* Text to read:
[START]

Hi Builder team,
I recently came across plasmic.app and it appears to me (as a non-developer) that it is quite similar to Builder.
While they have a detailed page of them vs others, it does not take into account Builder.
Does the team at Builder or anybody else have any thoughts on how these two products are positioned?
Hi! I’m not on the Builder team, just another customer.
I hadn’t heard of Plasmic before, but your post inspired me to sign up for a trial and investigate. I wrote up my findings here: Evaluating Builder vs. Plasmic, two no-code tools for building websites | by Ersin Akinci | Oct, 2021 | Medium
tl;dr: Plasmic is more developer-oriented than Builder and has more polish. Publishing with Plasmic requires a few more steps than Builder. Also, Plasmic doesn’t have a built-in CMS.
Wow, @ersin - Thank you so much for your feedback. While Builder is a push-publish-and-forget-it sort of solution, this can easily be achieved by Plasmic with some initial configuration.
In fact, this is one of their key use cases of empowering marketing (non-development) teams to make content changes.
For 40 bucks a month, Builder does provide heatmaps, which Plasmic does not.
Hey @bhaveshdhaka -
So at the end of the day, our products are positioned quite similarly. They are both no-code tools that you can embed directly into your code stack. Builder was one of the first to market in this space and we have learned a ton by being such, but Plasmic seems to be quickly emulating a lot of the things we have been up to the last couple of years.
I think the high-level summary is that with Builder you get a more mature platform. We have tons of integrations and are customizable with plugins, custom data, etc. We focus on the end-to-end experience of being able to create, measure, and optimize content - not just create. This is why we have rich and well-vetted features around A/B testing, analytics, segmentation, scheduling, etc. We also have a large customer base where we’ve proven our technology with customers of all sizes, which has taught us the value of having a very good and extensible custom field system (critical for SEO), roles and permissions, etc, as well as various other features we have that Plasmic doesn’t.

[END]

* Set problem:
Carry on the forum discussion comparing Builder and Plasmic, starting right after its last sentence. The records that come next are separate material, unrelated to the discussion.

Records

[START]

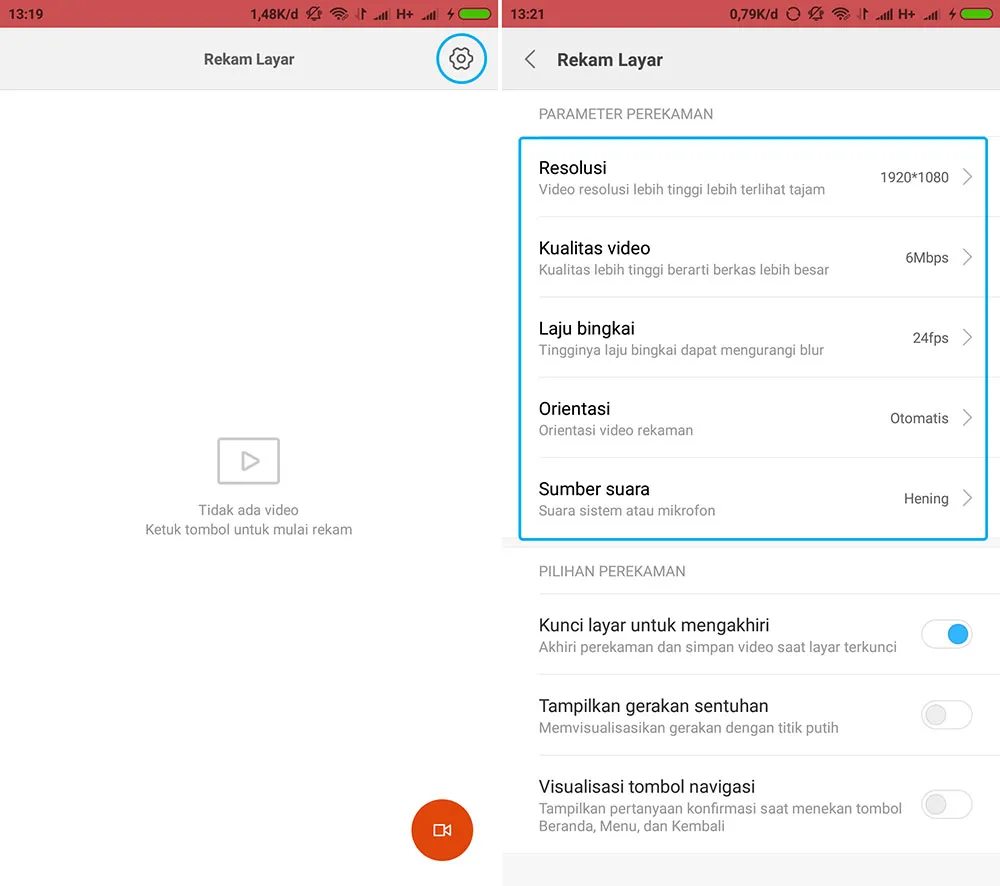Turn on Tampilkan gerakan sentuhan
This screenshot has height=886, width=1000.
tap(946, 715)
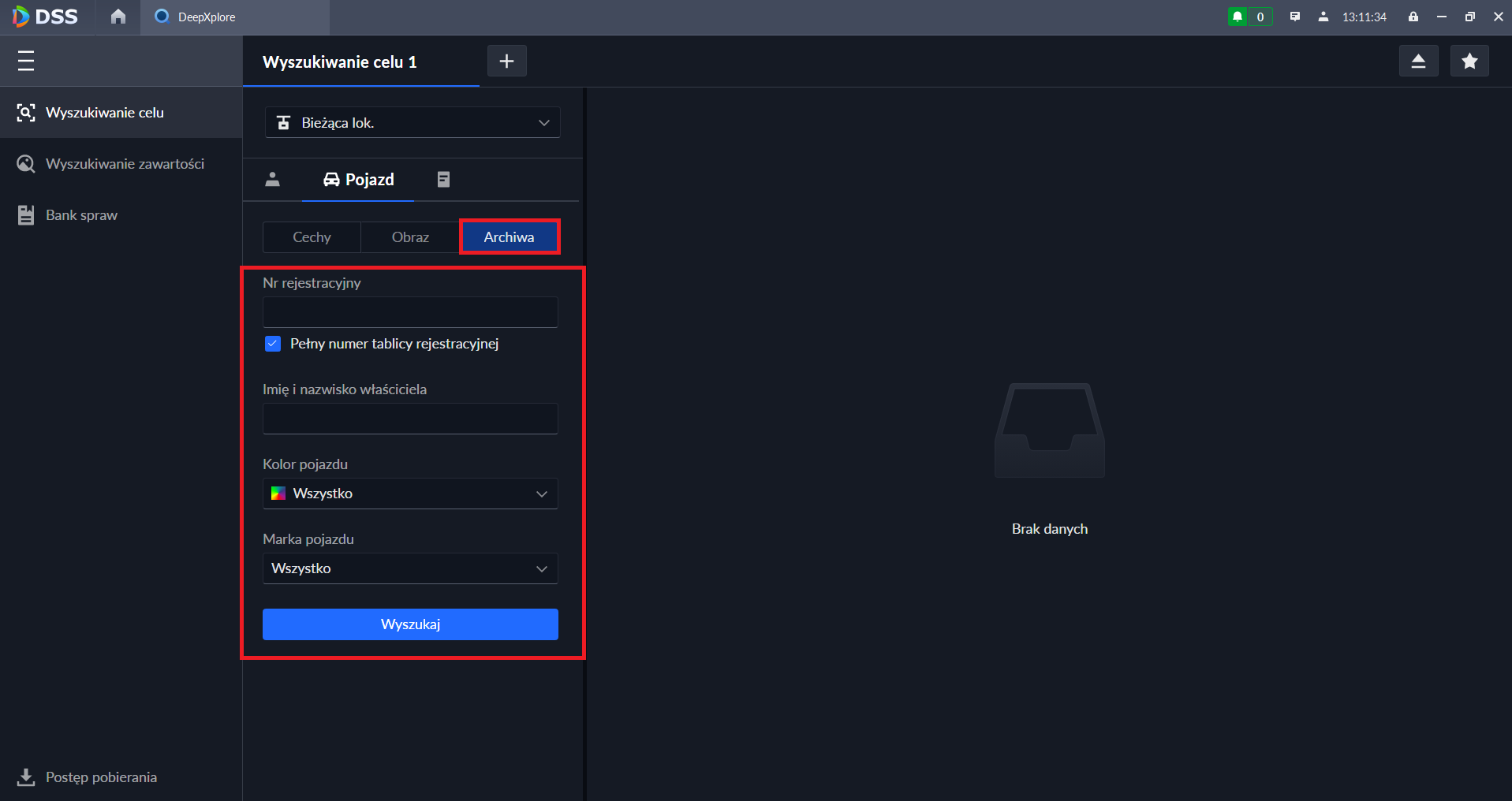Click the multicolor swatch in Kolor pojazdu

pos(278,494)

[END]

* Answer to the task:
It appears to me that Plasmic is trying to be more of a general-purpose rich design tool, while Builder is trying to be an end-to-end no-code experience building platform. Our focus is on never hitting limits, working elegantly with teams of all sizes, being flexible enough for any use case imaginable, and constantly measuring the impact of what you are creating.
Overall though, I encourage you to check out both platforms and look forward to hearing your feedback. And great to see yours @ersin!
The more that I look into Builder vs. Plasmic, the more I want to rewrite or possibly take down my article.
I think that a lot of the use cases covered by Plasmic are actually covered by Builder, I just didn’t realize. Plasmic’s docs are on a different level for such a small startup. Builder’s docs are OK but aren’t nearly as systematic, and advanced knowledge seems to be spread across multiple videos, tutorials, etc. That’s probably why I underestimated Builder.
In contrast, I did the Plasmic getting started tutorial and I read the docs section by section, and I came away with a very full understanding of what that tool is capable of within about four hours of messing around. I have been using Builder for a week and I still have a fuzzy understanding of some of its features.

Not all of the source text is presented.